ABOUT THIS TASK
Using the listing below, copy exactly the lines from the one containing "[The Notebook: Leather - Terracotta" to the one containing "Быстрый заказ1 (252, 734)", both lines included, and no others.

SUPPLIED INFORMATION
┄┄┄┄┄┄┄┄┄┄

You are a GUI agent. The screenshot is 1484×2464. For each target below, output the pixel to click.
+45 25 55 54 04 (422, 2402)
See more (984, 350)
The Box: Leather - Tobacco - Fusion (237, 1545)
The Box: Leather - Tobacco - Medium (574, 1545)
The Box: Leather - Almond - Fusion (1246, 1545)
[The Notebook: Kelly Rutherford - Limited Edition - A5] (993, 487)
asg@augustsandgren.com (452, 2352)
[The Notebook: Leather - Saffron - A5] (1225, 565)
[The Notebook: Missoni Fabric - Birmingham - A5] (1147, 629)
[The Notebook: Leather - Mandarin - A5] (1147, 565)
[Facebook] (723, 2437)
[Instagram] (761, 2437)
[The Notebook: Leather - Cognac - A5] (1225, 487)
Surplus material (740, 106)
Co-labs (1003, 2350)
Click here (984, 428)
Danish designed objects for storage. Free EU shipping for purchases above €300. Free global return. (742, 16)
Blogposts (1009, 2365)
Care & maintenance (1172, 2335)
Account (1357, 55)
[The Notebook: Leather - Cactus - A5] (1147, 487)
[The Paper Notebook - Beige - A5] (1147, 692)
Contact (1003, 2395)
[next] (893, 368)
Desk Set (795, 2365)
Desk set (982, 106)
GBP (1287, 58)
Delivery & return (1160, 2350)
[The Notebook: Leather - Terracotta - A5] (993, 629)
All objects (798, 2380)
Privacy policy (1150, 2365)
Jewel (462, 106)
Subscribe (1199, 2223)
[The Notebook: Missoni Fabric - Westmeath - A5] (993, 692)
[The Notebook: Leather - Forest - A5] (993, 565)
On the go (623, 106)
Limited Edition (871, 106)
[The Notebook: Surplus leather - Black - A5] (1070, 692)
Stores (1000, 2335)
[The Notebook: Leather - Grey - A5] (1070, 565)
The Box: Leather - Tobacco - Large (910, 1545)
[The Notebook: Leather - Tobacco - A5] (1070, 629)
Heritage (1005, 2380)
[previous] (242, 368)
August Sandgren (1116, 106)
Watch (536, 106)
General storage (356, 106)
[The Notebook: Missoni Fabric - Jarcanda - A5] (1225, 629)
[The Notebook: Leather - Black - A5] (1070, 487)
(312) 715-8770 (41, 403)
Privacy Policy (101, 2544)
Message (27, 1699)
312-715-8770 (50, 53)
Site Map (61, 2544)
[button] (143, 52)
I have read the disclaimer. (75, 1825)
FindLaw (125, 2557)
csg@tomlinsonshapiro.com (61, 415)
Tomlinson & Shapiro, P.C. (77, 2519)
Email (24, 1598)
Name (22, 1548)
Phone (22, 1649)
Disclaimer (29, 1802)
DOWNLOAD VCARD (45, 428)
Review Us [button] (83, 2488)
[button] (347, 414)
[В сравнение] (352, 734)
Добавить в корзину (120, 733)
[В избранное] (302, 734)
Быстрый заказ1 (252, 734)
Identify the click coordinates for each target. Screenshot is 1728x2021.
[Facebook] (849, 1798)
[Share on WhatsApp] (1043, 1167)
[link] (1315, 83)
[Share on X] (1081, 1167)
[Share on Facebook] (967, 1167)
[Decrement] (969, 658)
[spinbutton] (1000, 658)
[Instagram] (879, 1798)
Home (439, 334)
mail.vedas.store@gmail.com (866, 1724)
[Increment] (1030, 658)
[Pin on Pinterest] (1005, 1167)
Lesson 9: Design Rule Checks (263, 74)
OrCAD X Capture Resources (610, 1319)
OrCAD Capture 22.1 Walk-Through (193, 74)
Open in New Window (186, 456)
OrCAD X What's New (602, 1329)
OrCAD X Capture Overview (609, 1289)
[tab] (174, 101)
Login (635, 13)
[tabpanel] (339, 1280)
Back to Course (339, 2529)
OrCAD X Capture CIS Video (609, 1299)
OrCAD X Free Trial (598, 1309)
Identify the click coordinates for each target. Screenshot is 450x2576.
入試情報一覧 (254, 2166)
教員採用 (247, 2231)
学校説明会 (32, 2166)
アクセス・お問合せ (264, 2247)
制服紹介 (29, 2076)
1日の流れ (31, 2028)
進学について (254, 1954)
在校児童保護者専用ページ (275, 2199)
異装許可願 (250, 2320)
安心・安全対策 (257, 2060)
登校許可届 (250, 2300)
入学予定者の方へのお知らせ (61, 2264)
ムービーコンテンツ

┄┄┄┄┄┄┄┄┄┄

WRITTEN ANSWER
[The Notebook: Leather - Terracotta - A5] (993, 629)
All objects (798, 2380)
Privacy policy (1150, 2365)
Jewel (462, 106)
Subscribe (1199, 2223)
[The Notebook: Missoni Fabric - Westmeath - A5] (993, 692)
[The Notebook: Leather - Forest - A5] (993, 565)
On the go (623, 106)
Limited Edition (871, 106)
[The Notebook: Surplus leather - Black - A5] (1070, 692)
Stores (1000, 2335)
[The Notebook: Leather - Grey - A5] (1070, 565)
The Box: Leather - Tobacco - Large (910, 1545)
[The Notebook: Leather - Tobacco - A5] (1070, 629)
Heritage (1005, 2380)
[previous] (242, 368)
August Sandgren (1116, 106)
Watch (536, 106)
General storage (356, 106)
[The Notebook: Missoni Fabric - Jarcanda - A5] (1225, 629)
[The Notebook: Leather - Black - A5] (1070, 487)
(312) 715-8770 (41, 403)
Privacy Policy (101, 2544)
Message (27, 1699)
312-715-8770 (50, 53)
Site Map (61, 2544)
[button] (143, 52)
I have read the disclaimer. (75, 1825)
FindLaw (125, 2557)
csg@tomlinsonshapiro.com (61, 415)
Tomlinson & Shapiro, P.C. (77, 2519)
Email (24, 1598)
Name (22, 1548)
Phone (22, 1649)
Disclaimer (29, 1802)
DOWNLOAD VCARD (45, 428)
Review Us [button] (83, 2488)
[button] (347, 414)
[В сравнение] (352, 734)
Добавить в корзину (120, 733)
[В избранное] (302, 734)
Быстрый заказ1 (252, 734)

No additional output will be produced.